=== Work instructions ===
Using the records that follow, work out how many lines hold the string "above" and provide that number only.

=== Data listing ===
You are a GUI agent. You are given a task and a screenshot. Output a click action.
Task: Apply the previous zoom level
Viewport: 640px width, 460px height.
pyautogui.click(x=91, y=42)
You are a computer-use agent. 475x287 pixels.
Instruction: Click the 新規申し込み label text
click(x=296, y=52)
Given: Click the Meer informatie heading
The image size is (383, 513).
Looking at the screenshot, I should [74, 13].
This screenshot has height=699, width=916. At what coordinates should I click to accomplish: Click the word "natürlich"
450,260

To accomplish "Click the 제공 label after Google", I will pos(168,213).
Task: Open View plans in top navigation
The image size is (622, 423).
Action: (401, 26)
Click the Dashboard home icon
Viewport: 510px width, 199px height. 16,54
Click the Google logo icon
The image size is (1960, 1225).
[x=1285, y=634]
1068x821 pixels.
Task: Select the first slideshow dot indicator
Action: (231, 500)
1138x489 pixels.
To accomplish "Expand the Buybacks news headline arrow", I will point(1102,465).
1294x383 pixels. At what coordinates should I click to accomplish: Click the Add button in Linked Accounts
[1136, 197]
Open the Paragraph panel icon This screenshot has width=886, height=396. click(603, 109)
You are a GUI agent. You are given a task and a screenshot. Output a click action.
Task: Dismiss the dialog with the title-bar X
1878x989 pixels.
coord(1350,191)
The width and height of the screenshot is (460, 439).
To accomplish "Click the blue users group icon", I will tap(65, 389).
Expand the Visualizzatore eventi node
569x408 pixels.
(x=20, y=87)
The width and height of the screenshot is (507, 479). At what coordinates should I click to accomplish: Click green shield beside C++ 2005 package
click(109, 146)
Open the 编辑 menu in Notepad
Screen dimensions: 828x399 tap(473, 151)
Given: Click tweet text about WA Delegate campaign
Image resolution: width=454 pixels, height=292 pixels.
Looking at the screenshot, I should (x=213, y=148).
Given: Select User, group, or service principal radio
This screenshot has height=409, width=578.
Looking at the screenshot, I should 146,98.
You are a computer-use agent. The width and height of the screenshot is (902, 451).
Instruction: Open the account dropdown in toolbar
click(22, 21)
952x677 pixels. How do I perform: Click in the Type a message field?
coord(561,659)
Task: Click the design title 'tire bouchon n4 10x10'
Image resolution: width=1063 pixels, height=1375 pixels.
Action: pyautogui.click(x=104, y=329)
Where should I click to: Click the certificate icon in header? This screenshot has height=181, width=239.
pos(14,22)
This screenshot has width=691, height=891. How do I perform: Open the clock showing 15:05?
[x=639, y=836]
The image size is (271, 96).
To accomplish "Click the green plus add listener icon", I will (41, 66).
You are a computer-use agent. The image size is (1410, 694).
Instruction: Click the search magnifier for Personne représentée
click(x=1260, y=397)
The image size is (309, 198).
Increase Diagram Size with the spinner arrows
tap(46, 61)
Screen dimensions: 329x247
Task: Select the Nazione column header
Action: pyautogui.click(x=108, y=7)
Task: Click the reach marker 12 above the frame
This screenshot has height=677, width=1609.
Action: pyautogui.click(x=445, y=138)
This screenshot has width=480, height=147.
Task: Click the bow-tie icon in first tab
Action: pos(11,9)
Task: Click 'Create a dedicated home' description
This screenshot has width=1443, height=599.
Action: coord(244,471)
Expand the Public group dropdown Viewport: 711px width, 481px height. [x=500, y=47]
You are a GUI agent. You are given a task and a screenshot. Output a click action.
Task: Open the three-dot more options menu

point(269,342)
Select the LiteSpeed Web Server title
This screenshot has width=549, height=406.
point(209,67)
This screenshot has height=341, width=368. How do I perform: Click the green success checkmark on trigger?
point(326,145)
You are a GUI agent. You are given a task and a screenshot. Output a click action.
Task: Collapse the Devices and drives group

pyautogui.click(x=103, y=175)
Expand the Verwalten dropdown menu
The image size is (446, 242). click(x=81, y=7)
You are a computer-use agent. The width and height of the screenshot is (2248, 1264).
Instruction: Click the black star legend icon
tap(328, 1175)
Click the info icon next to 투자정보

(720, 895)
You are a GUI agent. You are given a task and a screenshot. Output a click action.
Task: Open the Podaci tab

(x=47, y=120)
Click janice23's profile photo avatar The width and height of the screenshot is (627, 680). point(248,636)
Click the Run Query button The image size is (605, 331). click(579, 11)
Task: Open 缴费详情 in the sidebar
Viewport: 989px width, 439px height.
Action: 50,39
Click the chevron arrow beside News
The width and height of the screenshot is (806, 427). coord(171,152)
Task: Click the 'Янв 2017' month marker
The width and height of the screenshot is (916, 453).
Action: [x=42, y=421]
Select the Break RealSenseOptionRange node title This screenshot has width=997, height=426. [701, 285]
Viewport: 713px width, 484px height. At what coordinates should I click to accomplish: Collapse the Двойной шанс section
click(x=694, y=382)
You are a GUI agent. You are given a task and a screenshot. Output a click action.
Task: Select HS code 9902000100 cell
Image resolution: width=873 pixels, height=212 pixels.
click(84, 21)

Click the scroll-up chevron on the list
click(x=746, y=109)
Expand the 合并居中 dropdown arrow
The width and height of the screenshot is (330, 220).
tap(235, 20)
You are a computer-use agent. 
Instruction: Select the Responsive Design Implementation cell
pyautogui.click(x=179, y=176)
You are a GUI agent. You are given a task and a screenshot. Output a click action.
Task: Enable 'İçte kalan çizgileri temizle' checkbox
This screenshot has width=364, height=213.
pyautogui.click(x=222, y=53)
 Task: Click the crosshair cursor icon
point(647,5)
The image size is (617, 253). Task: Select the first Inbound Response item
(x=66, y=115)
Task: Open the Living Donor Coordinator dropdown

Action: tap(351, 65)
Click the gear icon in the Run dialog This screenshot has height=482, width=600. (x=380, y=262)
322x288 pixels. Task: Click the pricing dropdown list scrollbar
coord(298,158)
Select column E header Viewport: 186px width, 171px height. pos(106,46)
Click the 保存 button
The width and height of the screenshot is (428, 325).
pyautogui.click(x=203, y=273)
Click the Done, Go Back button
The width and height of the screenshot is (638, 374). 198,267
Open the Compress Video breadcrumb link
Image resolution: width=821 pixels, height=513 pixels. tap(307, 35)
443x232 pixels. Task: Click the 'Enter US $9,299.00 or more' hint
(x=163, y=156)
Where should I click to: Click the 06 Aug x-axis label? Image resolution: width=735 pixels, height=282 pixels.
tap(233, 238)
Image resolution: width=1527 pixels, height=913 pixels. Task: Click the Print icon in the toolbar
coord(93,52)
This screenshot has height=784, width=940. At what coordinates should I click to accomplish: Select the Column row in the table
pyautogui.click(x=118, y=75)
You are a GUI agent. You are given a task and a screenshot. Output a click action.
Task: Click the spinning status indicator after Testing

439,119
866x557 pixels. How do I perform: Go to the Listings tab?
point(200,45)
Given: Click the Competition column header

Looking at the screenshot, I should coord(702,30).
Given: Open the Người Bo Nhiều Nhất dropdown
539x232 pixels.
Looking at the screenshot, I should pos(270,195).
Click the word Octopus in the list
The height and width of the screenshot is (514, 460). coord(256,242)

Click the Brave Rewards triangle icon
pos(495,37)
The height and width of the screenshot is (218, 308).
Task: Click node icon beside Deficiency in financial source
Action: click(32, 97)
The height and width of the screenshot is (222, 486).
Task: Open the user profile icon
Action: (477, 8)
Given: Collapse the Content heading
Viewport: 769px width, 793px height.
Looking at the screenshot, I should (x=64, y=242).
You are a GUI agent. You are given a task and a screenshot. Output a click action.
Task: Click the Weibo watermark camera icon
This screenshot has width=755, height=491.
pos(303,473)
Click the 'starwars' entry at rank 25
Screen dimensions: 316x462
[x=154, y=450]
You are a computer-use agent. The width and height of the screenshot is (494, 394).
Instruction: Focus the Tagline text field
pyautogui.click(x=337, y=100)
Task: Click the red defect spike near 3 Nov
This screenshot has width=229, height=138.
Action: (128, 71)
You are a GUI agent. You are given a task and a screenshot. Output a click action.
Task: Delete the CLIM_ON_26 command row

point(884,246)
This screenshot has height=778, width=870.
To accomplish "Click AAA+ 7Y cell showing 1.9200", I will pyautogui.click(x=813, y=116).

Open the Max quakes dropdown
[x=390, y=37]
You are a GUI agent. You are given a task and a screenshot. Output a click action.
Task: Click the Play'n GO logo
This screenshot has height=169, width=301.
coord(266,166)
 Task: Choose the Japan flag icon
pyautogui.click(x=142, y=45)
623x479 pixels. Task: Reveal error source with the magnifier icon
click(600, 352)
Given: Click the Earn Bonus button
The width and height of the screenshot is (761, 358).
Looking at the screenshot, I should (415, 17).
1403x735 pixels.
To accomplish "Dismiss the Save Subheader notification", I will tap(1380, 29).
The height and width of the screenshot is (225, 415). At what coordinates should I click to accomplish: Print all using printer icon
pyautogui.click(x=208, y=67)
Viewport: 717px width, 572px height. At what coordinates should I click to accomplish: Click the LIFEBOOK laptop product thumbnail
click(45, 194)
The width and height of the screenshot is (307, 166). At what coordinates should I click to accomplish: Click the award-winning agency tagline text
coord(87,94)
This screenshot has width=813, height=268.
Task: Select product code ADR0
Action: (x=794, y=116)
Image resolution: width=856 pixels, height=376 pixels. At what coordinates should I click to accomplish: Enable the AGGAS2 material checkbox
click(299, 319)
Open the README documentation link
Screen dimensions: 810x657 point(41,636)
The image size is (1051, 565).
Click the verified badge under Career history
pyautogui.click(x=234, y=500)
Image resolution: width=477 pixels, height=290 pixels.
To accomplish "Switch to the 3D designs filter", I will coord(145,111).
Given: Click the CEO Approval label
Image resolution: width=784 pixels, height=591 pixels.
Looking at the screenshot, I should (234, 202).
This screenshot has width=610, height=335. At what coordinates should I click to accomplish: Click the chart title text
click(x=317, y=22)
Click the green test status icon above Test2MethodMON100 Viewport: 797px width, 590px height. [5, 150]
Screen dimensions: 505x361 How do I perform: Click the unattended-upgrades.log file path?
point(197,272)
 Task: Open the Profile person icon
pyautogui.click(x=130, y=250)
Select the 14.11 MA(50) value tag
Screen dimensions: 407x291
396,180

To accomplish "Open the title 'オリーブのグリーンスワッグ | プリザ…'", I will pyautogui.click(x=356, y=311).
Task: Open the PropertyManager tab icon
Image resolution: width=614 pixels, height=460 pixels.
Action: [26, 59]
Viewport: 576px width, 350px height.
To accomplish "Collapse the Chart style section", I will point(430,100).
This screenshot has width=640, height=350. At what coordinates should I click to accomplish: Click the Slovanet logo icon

=== Reply to the exercise ===
2